[[ STORED DATA, beginning ]]

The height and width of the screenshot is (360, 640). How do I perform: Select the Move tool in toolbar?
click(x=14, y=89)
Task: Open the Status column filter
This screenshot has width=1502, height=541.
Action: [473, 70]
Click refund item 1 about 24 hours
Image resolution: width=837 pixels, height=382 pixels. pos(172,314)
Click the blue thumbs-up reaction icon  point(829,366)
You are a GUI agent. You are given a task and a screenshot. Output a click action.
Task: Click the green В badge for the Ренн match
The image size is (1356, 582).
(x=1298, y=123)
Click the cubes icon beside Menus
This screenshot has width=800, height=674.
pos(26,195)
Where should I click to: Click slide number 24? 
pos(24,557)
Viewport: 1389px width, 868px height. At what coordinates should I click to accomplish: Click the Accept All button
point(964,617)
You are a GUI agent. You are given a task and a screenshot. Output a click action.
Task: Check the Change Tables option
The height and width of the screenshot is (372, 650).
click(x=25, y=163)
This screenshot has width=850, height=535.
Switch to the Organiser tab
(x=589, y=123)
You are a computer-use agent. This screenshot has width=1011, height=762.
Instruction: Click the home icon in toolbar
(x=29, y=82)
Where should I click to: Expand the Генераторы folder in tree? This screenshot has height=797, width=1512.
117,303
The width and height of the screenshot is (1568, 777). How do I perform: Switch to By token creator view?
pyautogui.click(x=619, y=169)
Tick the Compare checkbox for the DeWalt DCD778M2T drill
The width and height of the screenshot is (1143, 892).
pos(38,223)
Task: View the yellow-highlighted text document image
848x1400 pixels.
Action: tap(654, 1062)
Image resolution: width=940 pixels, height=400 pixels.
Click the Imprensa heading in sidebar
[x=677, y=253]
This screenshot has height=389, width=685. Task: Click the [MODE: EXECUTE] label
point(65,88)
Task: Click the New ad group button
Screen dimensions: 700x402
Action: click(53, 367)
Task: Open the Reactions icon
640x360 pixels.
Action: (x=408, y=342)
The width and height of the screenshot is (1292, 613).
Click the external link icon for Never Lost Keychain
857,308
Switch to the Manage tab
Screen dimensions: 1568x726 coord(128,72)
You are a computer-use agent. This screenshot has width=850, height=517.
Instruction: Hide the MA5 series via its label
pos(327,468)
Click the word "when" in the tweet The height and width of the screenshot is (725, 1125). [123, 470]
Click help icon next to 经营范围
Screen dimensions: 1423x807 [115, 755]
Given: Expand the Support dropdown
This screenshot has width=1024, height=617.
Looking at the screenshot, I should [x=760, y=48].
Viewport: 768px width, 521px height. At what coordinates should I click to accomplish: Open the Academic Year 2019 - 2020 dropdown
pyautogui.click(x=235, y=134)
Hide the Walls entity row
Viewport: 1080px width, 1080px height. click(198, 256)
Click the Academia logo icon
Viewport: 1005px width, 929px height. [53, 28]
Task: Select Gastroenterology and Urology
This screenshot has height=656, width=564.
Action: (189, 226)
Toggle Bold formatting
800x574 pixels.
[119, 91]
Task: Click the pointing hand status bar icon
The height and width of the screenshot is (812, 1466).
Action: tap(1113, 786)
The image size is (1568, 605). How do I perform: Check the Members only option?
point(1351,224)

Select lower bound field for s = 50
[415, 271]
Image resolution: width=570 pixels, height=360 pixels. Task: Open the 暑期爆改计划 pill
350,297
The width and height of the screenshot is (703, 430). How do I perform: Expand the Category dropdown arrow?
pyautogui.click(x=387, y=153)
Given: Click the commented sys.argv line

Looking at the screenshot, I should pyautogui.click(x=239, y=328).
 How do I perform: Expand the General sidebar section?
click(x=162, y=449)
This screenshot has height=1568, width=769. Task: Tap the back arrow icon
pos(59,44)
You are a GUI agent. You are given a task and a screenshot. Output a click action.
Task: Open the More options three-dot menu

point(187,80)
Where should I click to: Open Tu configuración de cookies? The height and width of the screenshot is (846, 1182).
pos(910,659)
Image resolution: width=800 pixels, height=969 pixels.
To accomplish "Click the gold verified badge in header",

[[ STORED DATA, end ]]

- WHAT THE TASK ASKS -
Search the entries for the string "badge". Copy every line that has it.

- WRITTEN SOLUTION -
Task: Click the green В badge for the Ренн match
To accomplish "Click the gold verified badge in header",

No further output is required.